Una noche de octubre de 78 de la era Juche (1989) el Dirigente Kim Jong Il llamó con urgencia a los cuadros por el comportamiento de algunos funcionarios.

Ese día, el Presidente Kim Il Sung se mostró muy regocijado al recorrer una creación monumental de la época, levantada bajo la minuciosa dirección del Dirigente. Tras cortar la cinta de inauguración, él elogió el mérito de los constructores y se retrató junto con ellos. En ese momento los funcionarios que habían contribuido a la obra figuraban en la primera fila.

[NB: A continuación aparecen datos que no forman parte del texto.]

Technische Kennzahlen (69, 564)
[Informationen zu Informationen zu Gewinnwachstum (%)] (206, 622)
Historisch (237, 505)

Al saberlo, el Dirigente se sintió muy lamentable, diciendo: Los funcionarios que han participado en la filmación de hoy no se han portado bien. Es una cortesía que en un día como este se retraten en las filas traseras, colocando en la primera fila cerca del Presidente a obreros, técnicos y científicos que has trabajado más que nadie.

Recalcó que ceder es una de las virtudes del hombre y los funcionarios deberían observar tal ética moral.

Mirando a los funcionarios avergonzados, el Dirigente afirmó: “El hombre debe aprender y cultivarse durante toda la vida, por lo cual es preciso educarlo incesantemente. Quien cede al prójimo el cojín bordado de flores mientras él mismo se sienta sobre el de agujas, es un verdadero hombre. Quiero que así sean todos los funcionarios”.